Time to shine (or just improve) for Brett Hundley, DeShone Kizer

DeShone Kizer and Brett Hundley took their lumps in their first extended regular-season action last year. Mark Hoffman/Milwaukee Journal Sentinel via USA TODAY NETWORK

GREEN BAY, Wis. -- It's time to see whether Brett Hundley and DeShone Kizer have learned anything this offseason.

Maligned for their play last season -- Hundley as Aaron Rodgers' injury replacement with the Green Bay Packers and Kizer as the Cleveland Browns' winless rookie -- the NFL world will see if a spring and summer's worth of work resulted in any improvement.

With Rodgers unlikely to play in Thursday's preseason opener against the Titans -- he hasn't played in the first exhibition game since 2015 -- coach Mike McCarthy will put the game in the hands of Hundley and Kizer.

"They're battling for the backup position, so you'll see a balance of reps between Brett and DeShone," McCarthy said this week.

The two came out of the spring OTAs and minicamp seemingly still struggling to implement the fundamental changes that McCarthy and his staff implemented. There have been moments so far in training camp when they've looked better -- Kizer's throws have more zip on them of late, and Hundley's decision-making speed has increased -- but it's nothing that will convince anyone the Packers would fare better this season if something again happened to Rodgers, like last year when he broke his collarbone. Early in camp, an argument could have been made that undrafted rookie Tim Boyle from Eastern Kentucky looked better than Hundley or Kizer.

Last season, Hundley won just three of nine starts in Rodgers' absence. One of them was against Kizer, who floated a terrible interception in overtime to essentially hand the Packers the game. It was a microcosm of Kizer's 22-interception season during which he ranked last in the NFL in completion percentage (53.6).

The Browns gave away Kizer, a former second-round pick, to take a flier on mercurial cornerback Damarious Randall in a surprising offseason trade. One coach familiar with Kizer called him a "total rebuild" when he got to Green Bay.

Kizer has two things going for him in Green Bay that he didn't in Cleveland: the chance to watch one of the best in Rodgers and the absence of pressure to turn around a struggling team.

"I think he really looks at this as kind of a fresh start for him," Rodgers said this week. "As tough as last year was at times, being the starter and not winning any games and being on a bad team, now having less pressure on him, I think, has given him some of that love of the game back that he had in college. When that starts coming back, things start slowing down, you start enjoying the little things a little bit more and then your play generally picks up and I think the last couple days you've seen him practice really well."

Rodgers is right; Kizer has looked better in recent days. He put a touchdown pass right on the money to rookie receiver Marquez Valdes-Scantling during Tuesday’s practice and more balls were on the mark during one-on-one drills, where it's just a receiver against a cornerback.

"I'm getting comfortable, and it's allowed me to rip it," Kizer said. "That's one thing I've learned the most from Aaron -- when Aaron's on it looks effortless and the ball is coming out good. My goal is to get to that level. Obviously it's going to take years and years to understand the game the way he does, but as far as being comfortable in the pocket, I think that's something I can do this year."

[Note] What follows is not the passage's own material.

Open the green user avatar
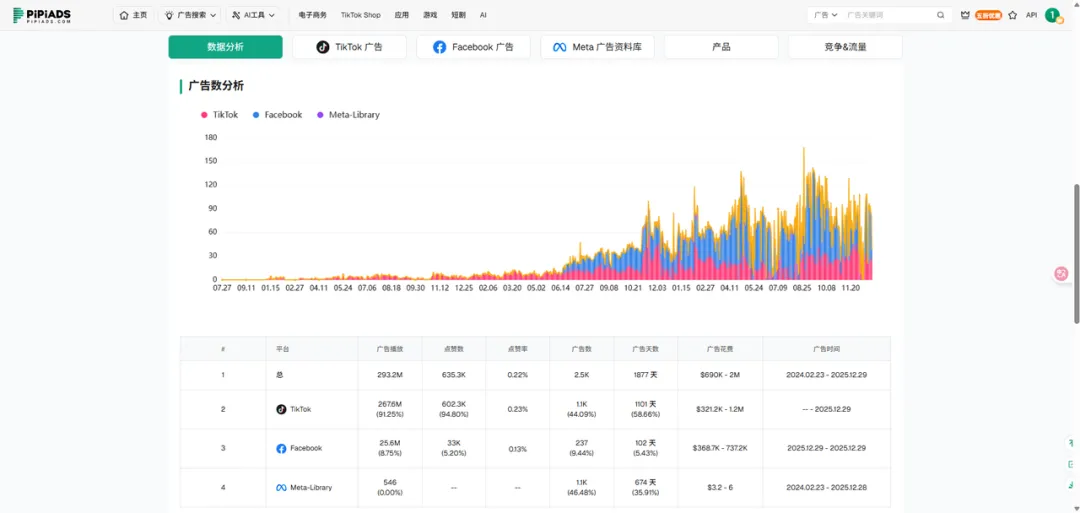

The Packers inherited Kizer's contract when they traded for him. Because he was a second-round pick last season, his $689,928 base salary for this season is guaranteed. Hundley, meanwhile, has only this season left on his rookie deal.

Before Hundley started a game last season, one NFL personnel executive thought the Packers could trade him for a fourth-round pick. After he played, the same scout said Hundley had no trade value. How he plays this summer could help decide whether the Packers keep two or three quarterbacks on the roster.

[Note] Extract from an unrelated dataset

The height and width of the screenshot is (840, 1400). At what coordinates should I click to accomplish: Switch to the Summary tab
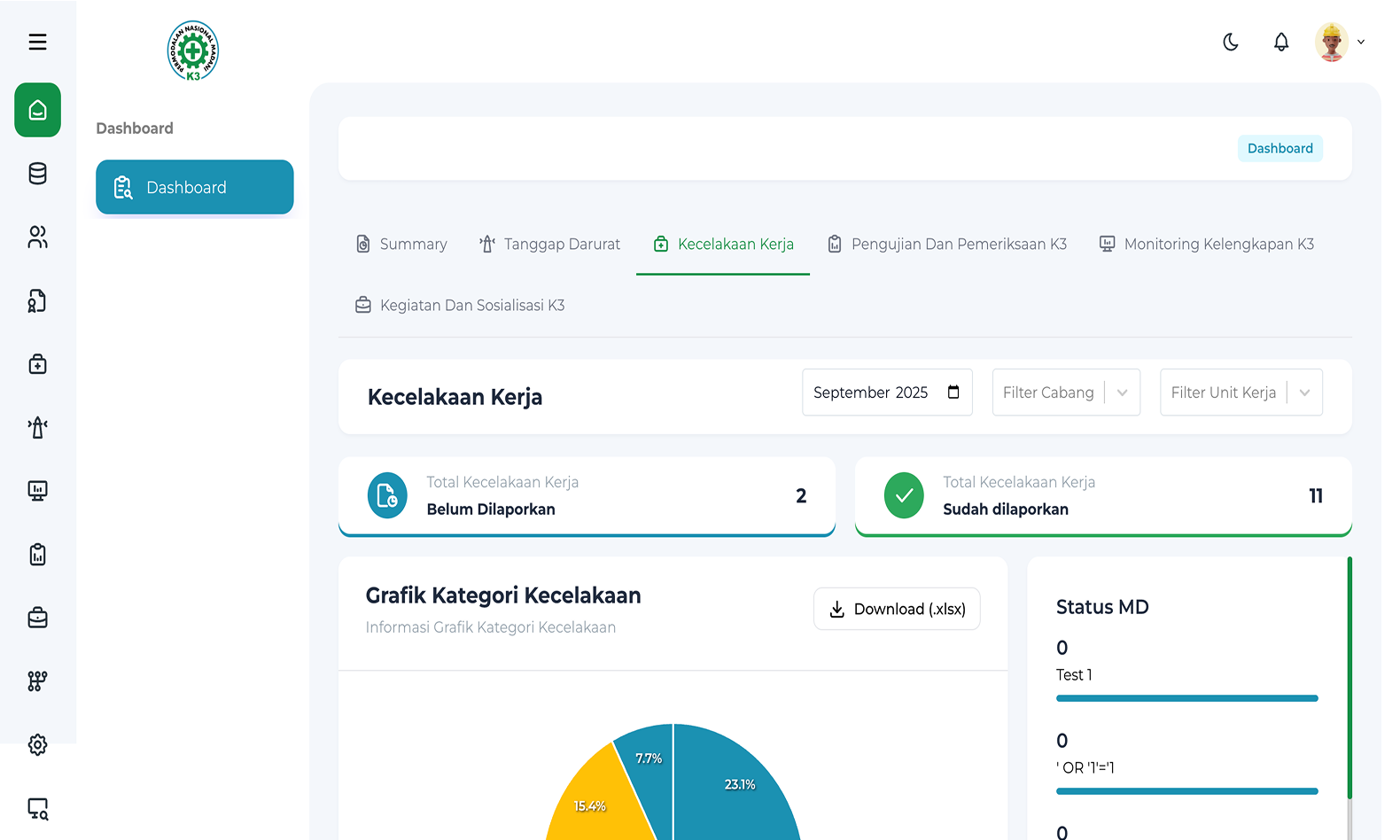click(x=401, y=245)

What could help Hundley is the chance he got to break down film of himself in game action and see where he went wrong. That's something Rodgers didn't have much of until he became a starter in 2008.

"I can tell you that my second year it was good to go back and watch those 16 games and be very honest about the areas I needed to improve," Rodgers said. "So it's a jump. When you go from a year where you played a number of games, there's an expectation that you're going to take that next step and Brett going into his [fourth] year, for him, I think he's made some really good strides.

"You know, for him, it's just about finding that calm in the pocket and having things come to his mind quickly. And that's just what being a more experienced player allows you to do -- to recall those things. And now he has a number of games on film where he can recall certain plays or instances or protection adjustments or route adjustments that he made and that's only going to help him when he gets in there on Thursday and in the preseason."